• _TEXT PROVIDED_:
╭──

Despite this steady growth in K–12 virtual course taking, we know little about how these courses affect student achievement (Means, Toyama, Murphy, & Bakia, 2013). On the one hand, proponents of virtual education point to several ways that virtual education could provide higher-quality education for students as compared with traditional classroom settings. For instance, virtual classes may allow students to work at a more individualized pace. This individualized pacing may help slower learners by allowing them to repeat confusing material until they master it, and it can help faster learners by allowing them to move on when they master material, without requiring them to sit through repetitious explanations (Berge & Clark, 2005; Tallent-Runnels et al., 2006). Virtual courses may also be well suited to provide immediate feedback on student performance to both students and teachers through intelligent tutoring systems, and they may provide for a uniquely interactive experience between students and the texts that they access (Means, Bakia, & Murphy, 2014). For instance, if students are able to click on links within lessons that provide them additional detail on a subject of interest, that will allow them to explore their interests interactively. Moreover, online courses allow students access to coursework, and potentially to high-quality teaching, that they may lack in their local school.

╰──

• _MATERIAL_:
╭──

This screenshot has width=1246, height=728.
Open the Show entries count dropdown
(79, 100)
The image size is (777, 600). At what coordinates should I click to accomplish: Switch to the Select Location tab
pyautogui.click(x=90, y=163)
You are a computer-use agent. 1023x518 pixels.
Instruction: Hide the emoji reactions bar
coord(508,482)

╰──
╭──

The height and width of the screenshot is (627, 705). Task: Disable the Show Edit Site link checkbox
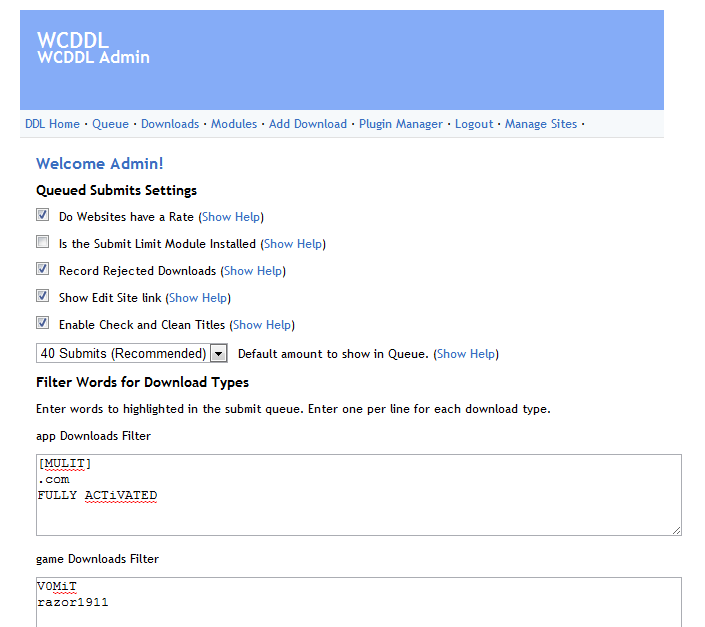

╰──

• _WHAT IS REQUIRED_: Pick up the passage on K–12 virtual courses after its final sentence and keep writing it. The rows have no connection to the passage on K–12 virtual courses.

• _TASK RESULT_:
On the other hand, skeptics worry that online learning may be more difficult than learning in face-to-face environments. For instance, students who are inclined to procrastinate or who are not skilled in self-directed learning may suffer declines in performance if they lack a physically present teacher to direct their attention to the subject matter (Bork & Rucks-Ahidiana, 2013). Other students may be motivated but lack broadband or other technological resources that virtual courses rely on to enable smooth delivery. Even among students for whom technological resources do not pose a problem, some may have trouble in virtual courses if they lack the technological skills to make full use of the course content (Berge & Clark, 2005).
In this article, we examine virtual course taking in Florida—the state with the largest K–12 virtual sector in the nation—to determine the extent to which virtual course taking is associated with three types of outcomes: concurrent course performance, future course performance, and likelihood of persisting in high school through the final term of the 12th grade, which we use as a proxy for graduation. We distinguish first-time course takers from students who retake courses after failing on their initial attempt, and we further explore variation in virtual course-taking effects by student characteristics and course subjects. We focus on nine commonly taken academic courses (e.g., Geometry, English 1, World History) for which downstream course taking is common.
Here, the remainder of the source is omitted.